Dr Gerhard Krammer, Symrise, Holzminden, explained the ‘Current Trends in the Food and Flavour Industry’. He highlighted the four segments of the holistic food quality concept. These include: 1. flavour and taste, 2. nutrition and health, 3. sustainability and resources and 4. legal regulations and declaration. They are essential when it comes to authentic taste and authentic labelling, as these are key criteria for the marketing of future products. The CO2 footprint and the use of renewable sources in particular are playing an increasingly important role. Of course, it is also important to take a look at new flavour sources, whereby the topic of novel food must not be ignored.
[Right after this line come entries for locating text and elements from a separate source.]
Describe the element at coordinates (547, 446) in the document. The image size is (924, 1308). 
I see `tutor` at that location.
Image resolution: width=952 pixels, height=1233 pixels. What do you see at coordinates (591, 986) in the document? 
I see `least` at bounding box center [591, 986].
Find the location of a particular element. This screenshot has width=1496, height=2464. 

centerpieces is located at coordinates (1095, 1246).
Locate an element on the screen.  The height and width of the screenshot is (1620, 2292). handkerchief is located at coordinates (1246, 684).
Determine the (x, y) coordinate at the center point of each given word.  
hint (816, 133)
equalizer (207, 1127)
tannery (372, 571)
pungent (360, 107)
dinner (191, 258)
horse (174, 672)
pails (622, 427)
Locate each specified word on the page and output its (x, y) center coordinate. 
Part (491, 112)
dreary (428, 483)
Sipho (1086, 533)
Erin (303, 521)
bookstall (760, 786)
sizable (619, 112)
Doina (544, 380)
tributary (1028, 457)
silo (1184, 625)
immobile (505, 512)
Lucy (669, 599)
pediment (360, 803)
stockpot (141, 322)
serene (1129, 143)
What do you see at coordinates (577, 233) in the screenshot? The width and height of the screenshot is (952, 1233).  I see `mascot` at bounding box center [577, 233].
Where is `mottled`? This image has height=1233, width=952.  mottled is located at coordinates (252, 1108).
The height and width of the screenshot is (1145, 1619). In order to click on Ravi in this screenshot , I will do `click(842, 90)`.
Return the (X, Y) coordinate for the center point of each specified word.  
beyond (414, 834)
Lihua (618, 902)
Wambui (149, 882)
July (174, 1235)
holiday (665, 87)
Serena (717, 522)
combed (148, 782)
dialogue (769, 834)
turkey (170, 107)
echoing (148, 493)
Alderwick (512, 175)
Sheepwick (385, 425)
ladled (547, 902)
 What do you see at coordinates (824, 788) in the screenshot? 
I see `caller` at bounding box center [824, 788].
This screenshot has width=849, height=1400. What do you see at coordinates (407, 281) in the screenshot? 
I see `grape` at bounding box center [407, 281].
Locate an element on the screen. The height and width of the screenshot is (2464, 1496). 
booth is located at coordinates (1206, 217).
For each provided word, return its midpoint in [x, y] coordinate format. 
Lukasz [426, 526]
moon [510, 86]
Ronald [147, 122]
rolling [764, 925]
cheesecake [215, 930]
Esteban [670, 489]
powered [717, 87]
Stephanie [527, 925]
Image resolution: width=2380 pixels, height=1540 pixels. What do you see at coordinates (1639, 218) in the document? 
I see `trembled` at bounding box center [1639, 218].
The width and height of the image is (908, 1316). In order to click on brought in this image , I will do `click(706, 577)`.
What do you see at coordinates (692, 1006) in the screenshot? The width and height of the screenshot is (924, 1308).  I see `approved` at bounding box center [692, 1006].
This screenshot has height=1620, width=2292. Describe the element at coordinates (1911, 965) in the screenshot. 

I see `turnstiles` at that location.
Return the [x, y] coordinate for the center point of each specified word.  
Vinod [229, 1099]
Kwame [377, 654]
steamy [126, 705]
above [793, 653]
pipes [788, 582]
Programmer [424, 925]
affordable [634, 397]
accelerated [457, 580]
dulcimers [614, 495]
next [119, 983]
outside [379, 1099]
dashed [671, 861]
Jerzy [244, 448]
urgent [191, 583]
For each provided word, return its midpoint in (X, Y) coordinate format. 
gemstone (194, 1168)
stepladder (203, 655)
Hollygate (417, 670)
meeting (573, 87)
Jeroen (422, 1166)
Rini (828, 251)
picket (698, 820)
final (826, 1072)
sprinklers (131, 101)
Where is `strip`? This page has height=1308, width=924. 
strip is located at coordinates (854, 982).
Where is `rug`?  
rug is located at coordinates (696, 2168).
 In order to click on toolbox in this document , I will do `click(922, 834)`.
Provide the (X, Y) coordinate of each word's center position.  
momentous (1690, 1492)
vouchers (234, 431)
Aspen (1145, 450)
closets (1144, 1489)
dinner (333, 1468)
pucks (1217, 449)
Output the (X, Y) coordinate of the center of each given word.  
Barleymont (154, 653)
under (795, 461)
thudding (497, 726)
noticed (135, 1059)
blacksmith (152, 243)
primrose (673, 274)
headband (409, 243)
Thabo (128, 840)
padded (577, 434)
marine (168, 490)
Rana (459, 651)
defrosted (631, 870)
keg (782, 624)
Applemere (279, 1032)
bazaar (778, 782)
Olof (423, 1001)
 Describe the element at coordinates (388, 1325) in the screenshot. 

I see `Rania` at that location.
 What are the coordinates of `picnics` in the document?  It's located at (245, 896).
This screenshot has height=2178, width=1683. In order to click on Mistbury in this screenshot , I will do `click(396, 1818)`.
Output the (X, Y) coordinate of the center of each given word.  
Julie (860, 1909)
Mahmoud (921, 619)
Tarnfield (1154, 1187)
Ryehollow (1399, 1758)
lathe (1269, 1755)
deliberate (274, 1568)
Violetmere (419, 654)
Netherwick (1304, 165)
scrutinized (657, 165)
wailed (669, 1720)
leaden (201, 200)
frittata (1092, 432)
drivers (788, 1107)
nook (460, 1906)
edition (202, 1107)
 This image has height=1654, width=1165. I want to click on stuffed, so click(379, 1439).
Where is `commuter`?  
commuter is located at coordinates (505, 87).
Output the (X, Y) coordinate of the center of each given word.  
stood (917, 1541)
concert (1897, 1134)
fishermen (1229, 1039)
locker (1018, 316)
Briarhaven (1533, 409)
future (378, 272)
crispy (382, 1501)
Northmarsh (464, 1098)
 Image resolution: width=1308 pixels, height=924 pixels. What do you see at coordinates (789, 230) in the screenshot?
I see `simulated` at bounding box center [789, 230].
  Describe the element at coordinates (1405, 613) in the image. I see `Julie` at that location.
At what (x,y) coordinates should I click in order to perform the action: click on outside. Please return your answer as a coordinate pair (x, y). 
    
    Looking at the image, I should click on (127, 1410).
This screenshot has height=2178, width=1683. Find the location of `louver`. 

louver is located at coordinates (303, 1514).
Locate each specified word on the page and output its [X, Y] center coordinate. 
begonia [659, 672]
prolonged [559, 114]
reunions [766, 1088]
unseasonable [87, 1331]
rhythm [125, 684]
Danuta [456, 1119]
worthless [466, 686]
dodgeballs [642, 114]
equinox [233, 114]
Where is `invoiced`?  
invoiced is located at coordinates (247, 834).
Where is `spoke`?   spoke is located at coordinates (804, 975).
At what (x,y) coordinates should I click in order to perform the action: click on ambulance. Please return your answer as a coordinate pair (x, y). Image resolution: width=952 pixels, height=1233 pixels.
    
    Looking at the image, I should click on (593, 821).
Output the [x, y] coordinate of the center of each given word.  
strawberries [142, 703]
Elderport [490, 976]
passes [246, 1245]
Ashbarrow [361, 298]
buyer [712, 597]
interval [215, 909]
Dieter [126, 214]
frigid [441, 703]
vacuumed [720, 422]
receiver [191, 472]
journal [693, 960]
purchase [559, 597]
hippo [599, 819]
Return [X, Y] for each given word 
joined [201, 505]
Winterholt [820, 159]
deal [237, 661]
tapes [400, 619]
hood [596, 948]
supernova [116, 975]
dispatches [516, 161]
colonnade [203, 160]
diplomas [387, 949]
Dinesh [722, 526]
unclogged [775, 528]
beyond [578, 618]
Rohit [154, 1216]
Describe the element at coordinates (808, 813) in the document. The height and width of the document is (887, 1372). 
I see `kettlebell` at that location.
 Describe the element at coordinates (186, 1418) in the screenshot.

Frauke Kirsch, Hertz & Selck, Hamburg, impressively demonstrated what has changed over time with regard to flavourings in EU law and what tasks need to be addressed in the near future. This includes, for example, the topic of smoke flavourings. She explained that smoke flavourings are smoke that has been purified of harmful substances and are therefore ‘healthier’ than smoking. It is now to be expected that smoked flavourings will increasingly be used again as a substitute for smoke flavourings, as the principle now applies that smoke flavourings containing a genotoxic substance may not be used, even if the flavouring as such has no such effect.